[Supplied entries]

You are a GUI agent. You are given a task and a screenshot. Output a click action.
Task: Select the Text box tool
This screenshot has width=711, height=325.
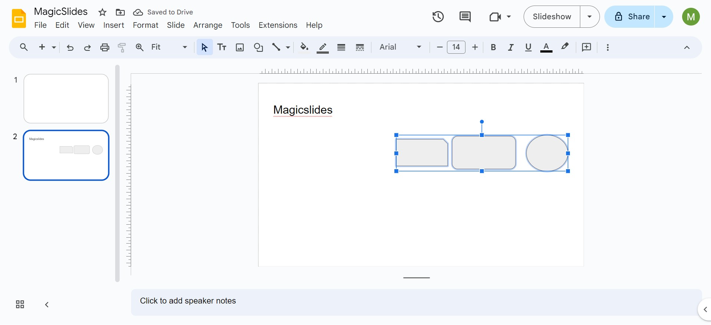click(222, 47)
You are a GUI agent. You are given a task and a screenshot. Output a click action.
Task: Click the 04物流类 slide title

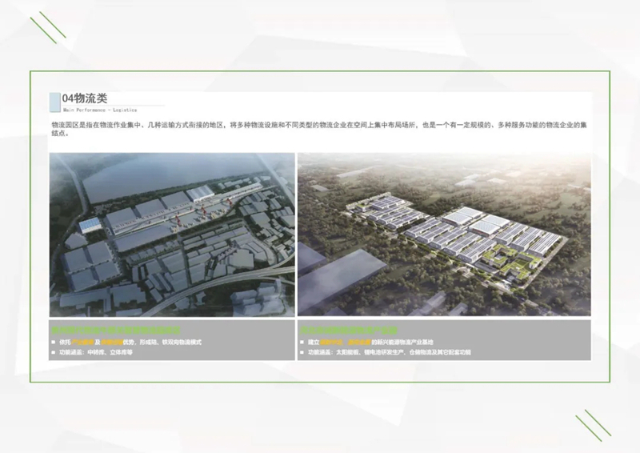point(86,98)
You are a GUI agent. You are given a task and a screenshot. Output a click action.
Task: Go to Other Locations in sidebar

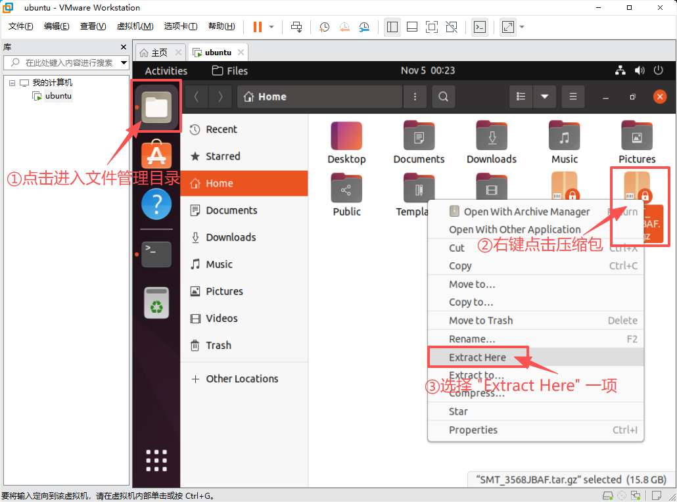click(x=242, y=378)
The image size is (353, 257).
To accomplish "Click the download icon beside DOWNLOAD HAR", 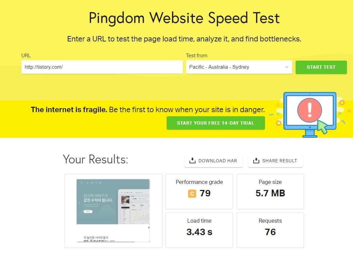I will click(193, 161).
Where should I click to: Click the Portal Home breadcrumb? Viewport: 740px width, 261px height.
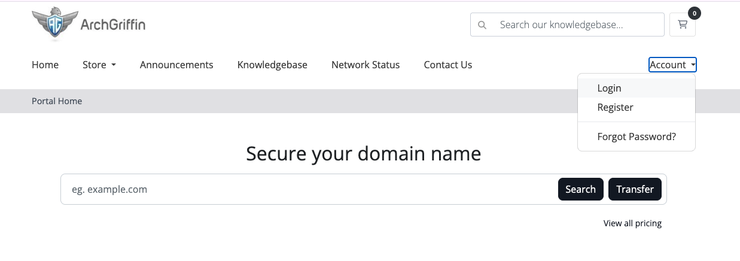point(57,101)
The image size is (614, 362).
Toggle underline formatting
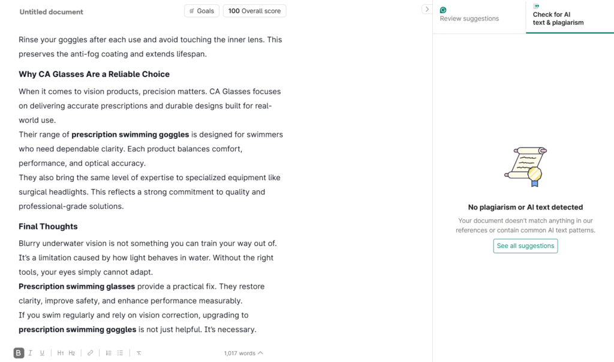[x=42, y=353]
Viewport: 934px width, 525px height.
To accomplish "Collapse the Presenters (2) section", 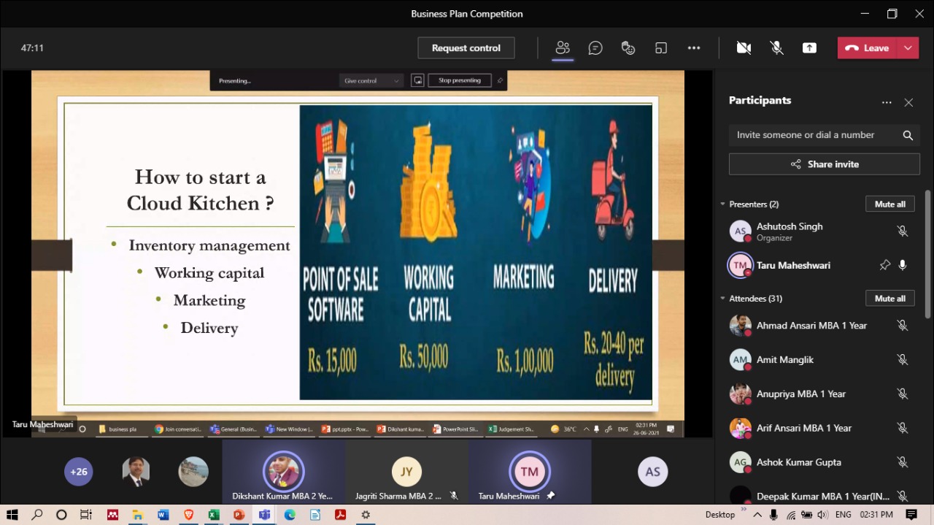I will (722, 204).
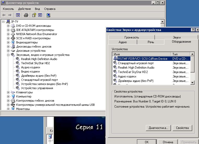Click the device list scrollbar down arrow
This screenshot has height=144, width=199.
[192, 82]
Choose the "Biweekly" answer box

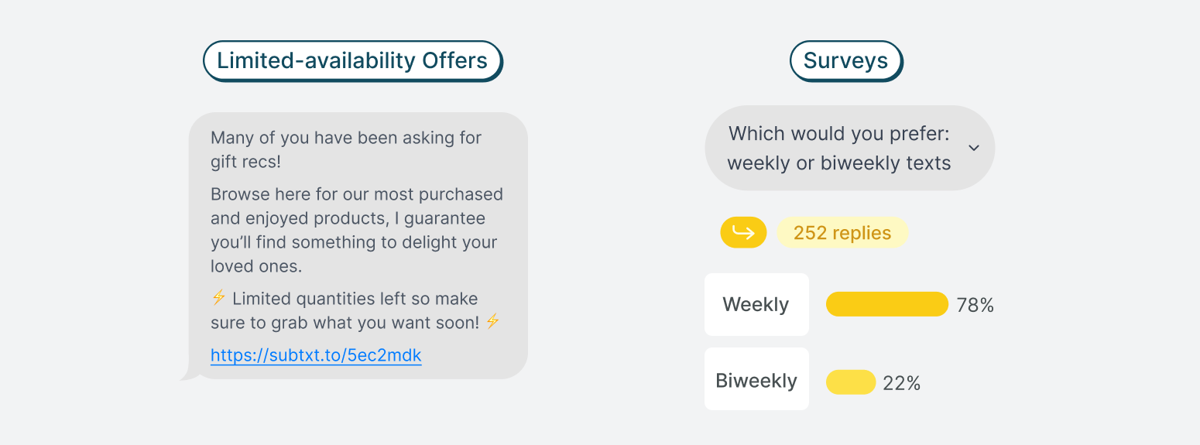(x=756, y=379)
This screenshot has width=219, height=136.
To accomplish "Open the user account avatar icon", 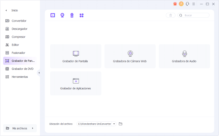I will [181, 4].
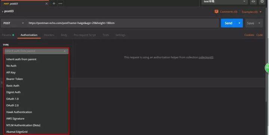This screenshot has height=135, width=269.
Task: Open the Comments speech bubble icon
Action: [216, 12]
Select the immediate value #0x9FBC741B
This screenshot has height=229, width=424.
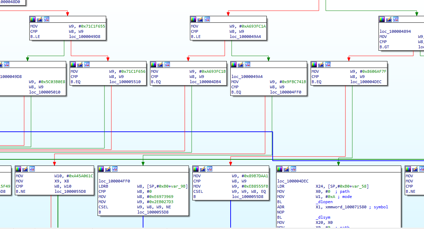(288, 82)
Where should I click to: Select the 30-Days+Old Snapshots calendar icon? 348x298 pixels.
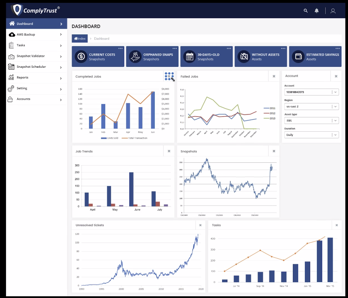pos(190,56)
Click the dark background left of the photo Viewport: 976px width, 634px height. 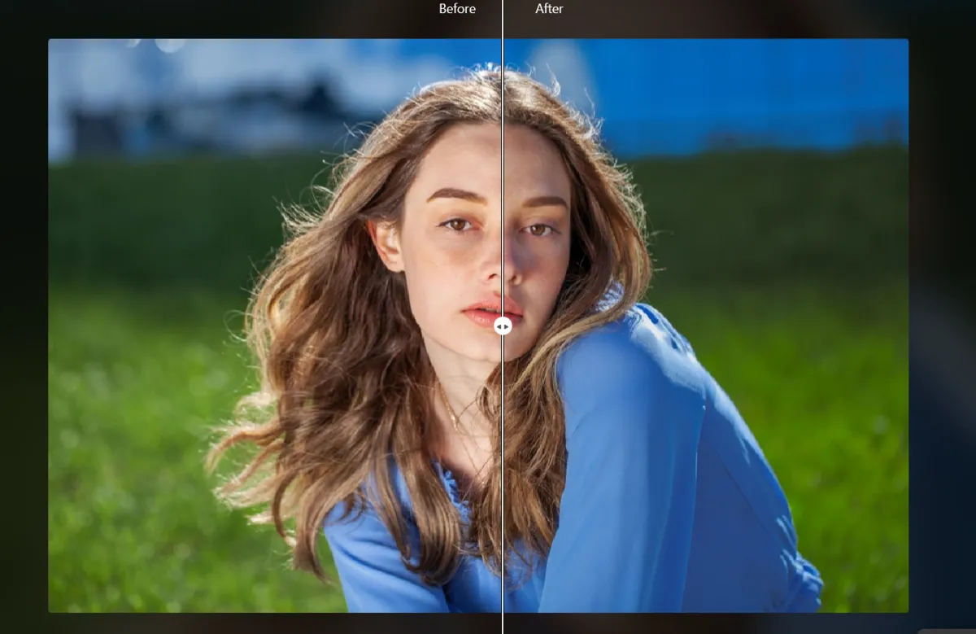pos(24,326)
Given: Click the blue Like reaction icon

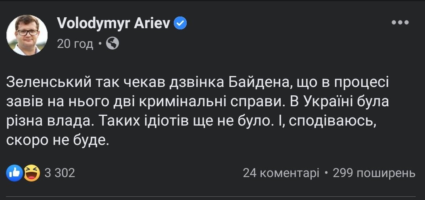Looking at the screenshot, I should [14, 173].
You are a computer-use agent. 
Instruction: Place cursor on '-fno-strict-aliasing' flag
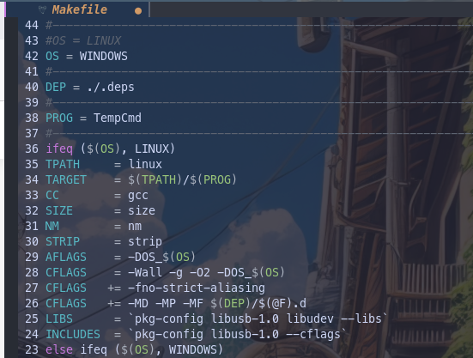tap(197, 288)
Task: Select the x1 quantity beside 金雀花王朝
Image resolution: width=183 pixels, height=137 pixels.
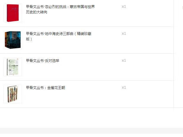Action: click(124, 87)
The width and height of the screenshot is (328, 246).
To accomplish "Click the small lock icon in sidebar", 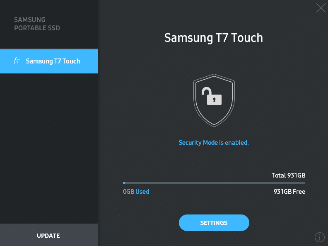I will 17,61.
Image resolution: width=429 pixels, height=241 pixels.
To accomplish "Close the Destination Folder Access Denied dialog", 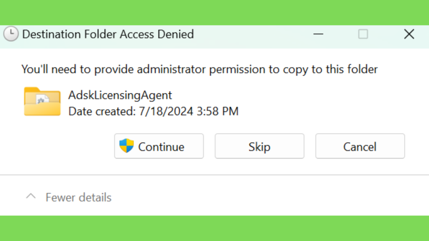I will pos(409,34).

[/Supplied entries]
[Supplied entries]

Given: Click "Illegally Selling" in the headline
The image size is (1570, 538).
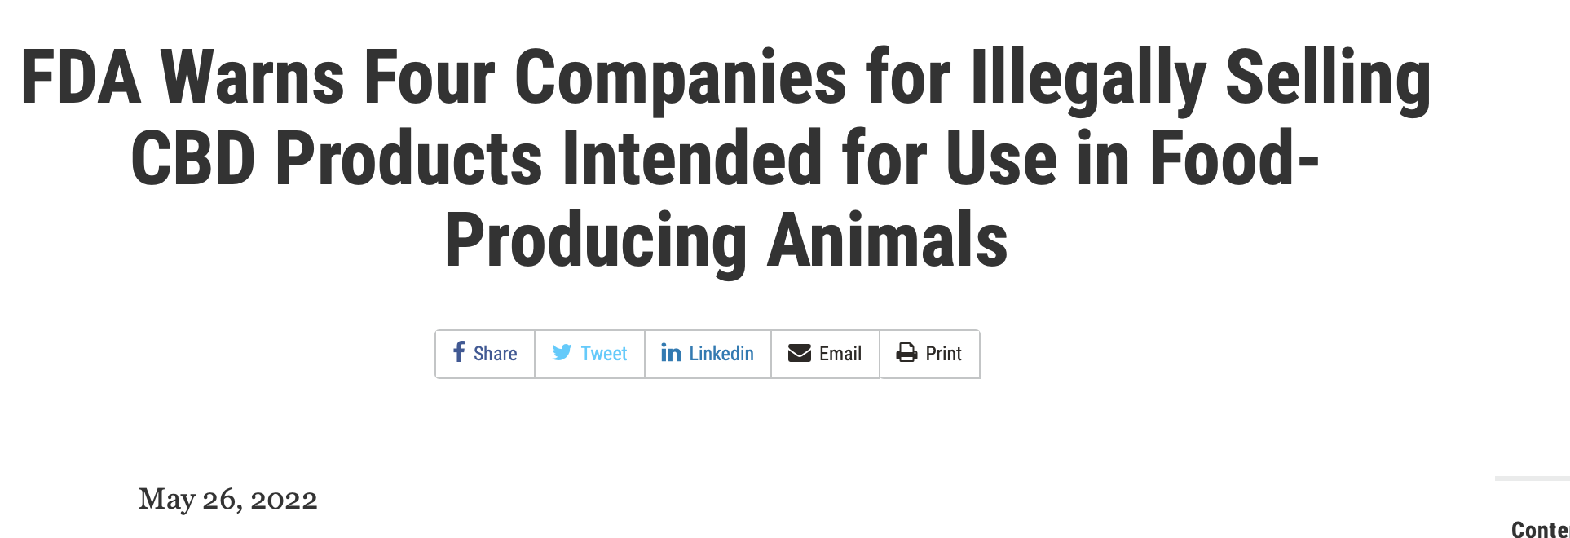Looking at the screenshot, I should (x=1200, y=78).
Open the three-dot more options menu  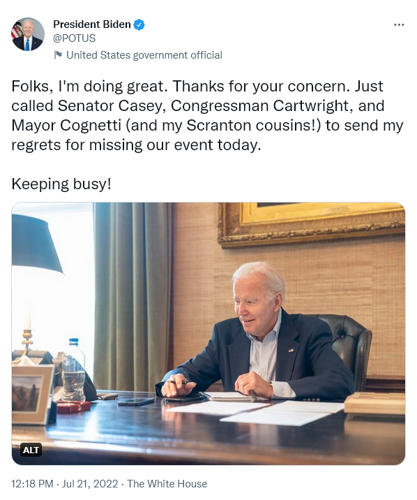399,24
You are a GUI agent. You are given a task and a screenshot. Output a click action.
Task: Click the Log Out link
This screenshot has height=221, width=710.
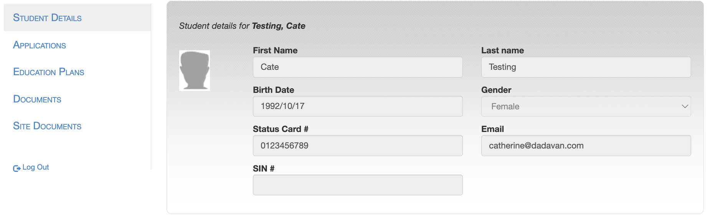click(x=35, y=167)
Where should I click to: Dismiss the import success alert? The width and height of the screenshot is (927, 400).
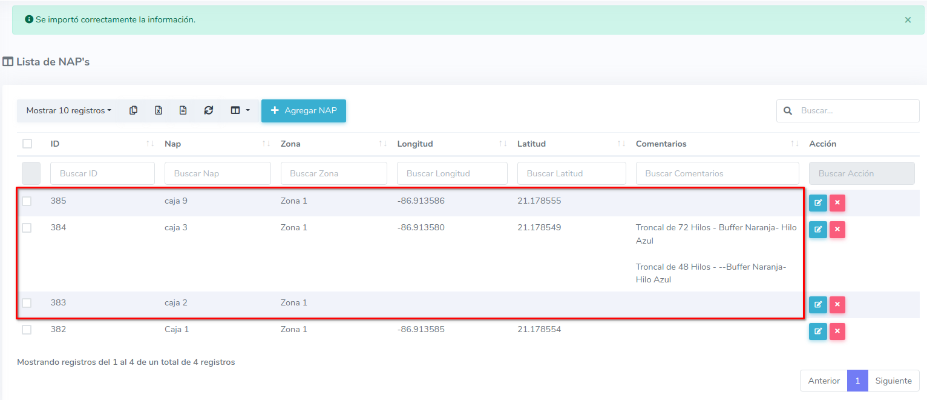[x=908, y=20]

[/Supplied entries]

Nothing except the lines from the one containing "Given: Click the blue Like reaction icon" through the one containing "The width and height of the screenshot is (328, 246)." should appear in the answer, exactly as above and without pictures.

### [Written solution]
Given: Click the blue Like reaction icon

Looking at the screenshot, I should [14, 173].
You are a computer-use agent. 
Instruction: Place cursor on '-fno-strict-aliasing' flag
tap(197, 288)
Task: Select the x1 quantity beside 金雀花王朝
Image resolution: width=183 pixels, height=137 pixels.
Action: click(124, 87)
The width and height of the screenshot is (328, 246).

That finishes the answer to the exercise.